FIREFIGHTERS are urging people to be careful in the countryside after tackling multiple heath fires this month.

The warning follows seven heathland fires in the Bournemouth and Poole area since the start of May.

Between Friday, May 18, and Tuesday, May 22, alone fire crews dealt with blazes at Turbary Common, Arne, and twice at St Catherine’s Hill near Christchurch.

Area manager for Dorset and Wiltshire Fire and Rescue Service (DWFRS), Craig Baker, said: “We would urge people to take real care when enjoying the sunshine in our beautiful countryside.

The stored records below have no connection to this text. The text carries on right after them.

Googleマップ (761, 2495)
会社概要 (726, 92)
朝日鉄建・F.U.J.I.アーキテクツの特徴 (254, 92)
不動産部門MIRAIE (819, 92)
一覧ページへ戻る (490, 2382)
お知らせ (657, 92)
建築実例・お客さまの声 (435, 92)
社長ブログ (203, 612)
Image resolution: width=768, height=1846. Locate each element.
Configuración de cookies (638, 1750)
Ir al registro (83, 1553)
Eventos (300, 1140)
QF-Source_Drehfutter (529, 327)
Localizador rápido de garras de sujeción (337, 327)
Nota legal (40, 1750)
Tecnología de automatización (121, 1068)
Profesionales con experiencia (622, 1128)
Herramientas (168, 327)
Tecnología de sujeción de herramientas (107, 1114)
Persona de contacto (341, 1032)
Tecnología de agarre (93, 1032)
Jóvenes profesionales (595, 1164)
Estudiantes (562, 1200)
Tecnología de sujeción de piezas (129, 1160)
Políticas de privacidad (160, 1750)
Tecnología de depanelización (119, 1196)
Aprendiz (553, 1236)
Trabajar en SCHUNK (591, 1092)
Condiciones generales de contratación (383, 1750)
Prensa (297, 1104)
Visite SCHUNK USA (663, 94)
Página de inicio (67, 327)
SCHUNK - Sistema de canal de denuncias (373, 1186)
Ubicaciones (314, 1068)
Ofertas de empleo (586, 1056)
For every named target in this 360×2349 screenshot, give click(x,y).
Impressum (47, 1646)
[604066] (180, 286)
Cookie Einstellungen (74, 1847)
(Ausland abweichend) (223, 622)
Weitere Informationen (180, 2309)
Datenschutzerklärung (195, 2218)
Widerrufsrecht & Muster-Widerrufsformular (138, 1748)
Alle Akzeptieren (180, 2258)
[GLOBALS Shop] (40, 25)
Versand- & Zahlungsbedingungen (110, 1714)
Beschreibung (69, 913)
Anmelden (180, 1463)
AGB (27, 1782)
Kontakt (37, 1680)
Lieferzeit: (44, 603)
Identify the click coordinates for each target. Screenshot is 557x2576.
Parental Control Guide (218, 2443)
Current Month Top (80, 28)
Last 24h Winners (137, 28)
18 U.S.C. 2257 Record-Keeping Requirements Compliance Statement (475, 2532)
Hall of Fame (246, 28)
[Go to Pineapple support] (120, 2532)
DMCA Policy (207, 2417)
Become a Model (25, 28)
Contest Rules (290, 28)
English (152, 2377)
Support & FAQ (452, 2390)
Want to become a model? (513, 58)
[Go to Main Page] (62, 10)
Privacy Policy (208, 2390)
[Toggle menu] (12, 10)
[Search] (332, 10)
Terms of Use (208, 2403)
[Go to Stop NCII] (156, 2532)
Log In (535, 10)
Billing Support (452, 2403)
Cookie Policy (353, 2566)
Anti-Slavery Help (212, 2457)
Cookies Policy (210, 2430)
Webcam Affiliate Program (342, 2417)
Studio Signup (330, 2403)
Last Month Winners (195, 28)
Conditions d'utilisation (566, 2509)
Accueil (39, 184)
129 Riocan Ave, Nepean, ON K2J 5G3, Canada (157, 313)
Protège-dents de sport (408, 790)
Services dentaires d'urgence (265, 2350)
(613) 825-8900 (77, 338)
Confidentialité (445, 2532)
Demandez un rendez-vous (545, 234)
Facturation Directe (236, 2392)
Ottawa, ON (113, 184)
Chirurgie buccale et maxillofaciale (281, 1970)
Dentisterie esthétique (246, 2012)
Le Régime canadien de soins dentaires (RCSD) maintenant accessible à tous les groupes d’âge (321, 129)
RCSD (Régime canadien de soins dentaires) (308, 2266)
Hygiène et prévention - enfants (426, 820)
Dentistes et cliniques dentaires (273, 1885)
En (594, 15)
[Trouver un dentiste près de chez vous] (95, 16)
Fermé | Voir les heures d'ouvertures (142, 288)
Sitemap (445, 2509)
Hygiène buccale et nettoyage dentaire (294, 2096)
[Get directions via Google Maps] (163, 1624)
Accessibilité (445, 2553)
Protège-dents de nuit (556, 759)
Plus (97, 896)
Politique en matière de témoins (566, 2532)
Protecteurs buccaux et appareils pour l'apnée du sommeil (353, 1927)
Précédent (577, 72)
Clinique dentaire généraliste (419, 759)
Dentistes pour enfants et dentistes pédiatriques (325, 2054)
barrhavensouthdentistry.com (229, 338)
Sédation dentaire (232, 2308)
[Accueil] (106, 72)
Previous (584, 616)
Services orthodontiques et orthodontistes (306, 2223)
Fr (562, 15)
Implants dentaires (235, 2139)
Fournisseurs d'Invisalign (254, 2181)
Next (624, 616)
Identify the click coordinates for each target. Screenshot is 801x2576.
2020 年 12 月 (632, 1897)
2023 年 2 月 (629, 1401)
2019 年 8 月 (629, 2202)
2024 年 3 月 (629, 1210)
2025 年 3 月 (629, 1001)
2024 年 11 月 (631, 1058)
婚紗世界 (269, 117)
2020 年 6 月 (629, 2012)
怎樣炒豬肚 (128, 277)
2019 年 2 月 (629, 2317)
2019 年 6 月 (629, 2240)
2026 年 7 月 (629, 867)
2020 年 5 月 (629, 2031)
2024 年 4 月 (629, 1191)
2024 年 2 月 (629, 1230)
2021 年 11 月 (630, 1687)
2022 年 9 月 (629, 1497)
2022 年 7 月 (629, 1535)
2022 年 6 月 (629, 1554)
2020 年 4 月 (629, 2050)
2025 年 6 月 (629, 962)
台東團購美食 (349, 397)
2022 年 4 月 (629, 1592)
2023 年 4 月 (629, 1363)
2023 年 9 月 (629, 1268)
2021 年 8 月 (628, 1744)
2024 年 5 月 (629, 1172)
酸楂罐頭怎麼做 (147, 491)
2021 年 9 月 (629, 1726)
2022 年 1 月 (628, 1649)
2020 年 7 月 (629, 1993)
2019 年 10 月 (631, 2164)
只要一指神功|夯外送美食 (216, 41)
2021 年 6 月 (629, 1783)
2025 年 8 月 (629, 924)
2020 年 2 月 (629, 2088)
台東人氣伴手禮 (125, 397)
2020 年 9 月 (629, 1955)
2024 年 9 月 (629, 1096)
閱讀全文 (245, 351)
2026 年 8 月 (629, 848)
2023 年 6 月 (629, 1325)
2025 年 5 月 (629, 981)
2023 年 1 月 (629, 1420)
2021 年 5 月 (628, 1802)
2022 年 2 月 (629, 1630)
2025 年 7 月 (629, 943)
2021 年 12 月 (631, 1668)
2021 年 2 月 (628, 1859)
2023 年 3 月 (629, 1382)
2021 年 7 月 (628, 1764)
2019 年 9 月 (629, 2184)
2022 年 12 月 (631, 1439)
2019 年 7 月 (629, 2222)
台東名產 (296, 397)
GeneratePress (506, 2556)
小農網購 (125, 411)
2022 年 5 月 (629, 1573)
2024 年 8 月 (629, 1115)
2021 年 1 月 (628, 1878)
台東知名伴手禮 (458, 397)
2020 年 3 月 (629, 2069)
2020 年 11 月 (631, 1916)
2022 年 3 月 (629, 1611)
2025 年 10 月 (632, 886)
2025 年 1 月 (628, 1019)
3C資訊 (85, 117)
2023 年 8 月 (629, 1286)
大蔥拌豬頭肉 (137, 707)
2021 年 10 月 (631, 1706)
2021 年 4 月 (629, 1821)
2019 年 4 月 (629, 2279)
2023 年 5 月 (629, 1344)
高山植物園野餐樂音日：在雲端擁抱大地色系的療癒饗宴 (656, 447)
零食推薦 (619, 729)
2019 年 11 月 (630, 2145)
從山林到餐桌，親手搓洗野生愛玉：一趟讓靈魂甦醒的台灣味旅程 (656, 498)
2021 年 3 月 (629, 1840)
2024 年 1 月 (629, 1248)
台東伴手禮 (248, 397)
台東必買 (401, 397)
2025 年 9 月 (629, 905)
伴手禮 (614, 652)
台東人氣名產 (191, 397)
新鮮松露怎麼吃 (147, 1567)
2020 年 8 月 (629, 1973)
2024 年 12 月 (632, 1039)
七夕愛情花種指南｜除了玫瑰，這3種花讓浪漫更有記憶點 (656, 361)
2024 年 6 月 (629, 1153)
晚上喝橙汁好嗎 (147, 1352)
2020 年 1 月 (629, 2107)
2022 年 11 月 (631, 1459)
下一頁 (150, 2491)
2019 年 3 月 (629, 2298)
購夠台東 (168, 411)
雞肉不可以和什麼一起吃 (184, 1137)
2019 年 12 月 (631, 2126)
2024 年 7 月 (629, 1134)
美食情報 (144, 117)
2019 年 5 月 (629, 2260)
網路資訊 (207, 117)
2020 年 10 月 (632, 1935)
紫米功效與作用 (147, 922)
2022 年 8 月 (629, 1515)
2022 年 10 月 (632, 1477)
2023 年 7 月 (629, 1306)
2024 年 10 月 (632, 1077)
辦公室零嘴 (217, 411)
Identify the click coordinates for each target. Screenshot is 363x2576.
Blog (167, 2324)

If you do want a campfire or barbecue, please make sure that you’re in a safe area and that the ashes are fully extinguished and damped down before you leave.

“Large wildfires are, thankfully rare but, when they do occur, they take a great deal of resources to bring under control, which impacts the availability of appliances for property fires and other emergencies.

“The damage to local wildlife is also significant, often destroying ecosystems that have taken years to build up.”

The charity RSPB said a number of birds were killed in a heath fire at its Arne nature reserve on Monday, May 21.

The blaze took hold of land south of the Coombe Heath trails.

Following the incident, RSPB Arne wrote on Twitter: “It could’ve been catastrophic. Luckily, @DWFire’s response was brill, but there were still bird casualties.”

The charity reminds people to stick to trails and be aware of the fire risk on flammable heathlands.

Fire crews had to tackle two heath fires in two days at St Catherine’s Hill near Christchurch. The area has suffered some devastating blazes in recent years.

DWFRS is advising people to avoid open fires in the countryside to reduce the risk of a heath fire. If a fire is necessary, make sure that it is in a designated safe area.

Also, never park across gateways – these must be kept clear along roads to allow emergency access. Put out cigarettes and other smoking materials properly before leaving a vehicle, and do not throw cigarette butts out of vehicles.

The service is also urging people not to leave bottles or glass in woodlands as sunlight shining through the glass can spark a fire.

Anyone who sees a fire in the countryside is urged to report it immediately by calling 999. People are warned not to try to tackle a fire themselves as, usually, they cannot be extinguished with a bucket of water.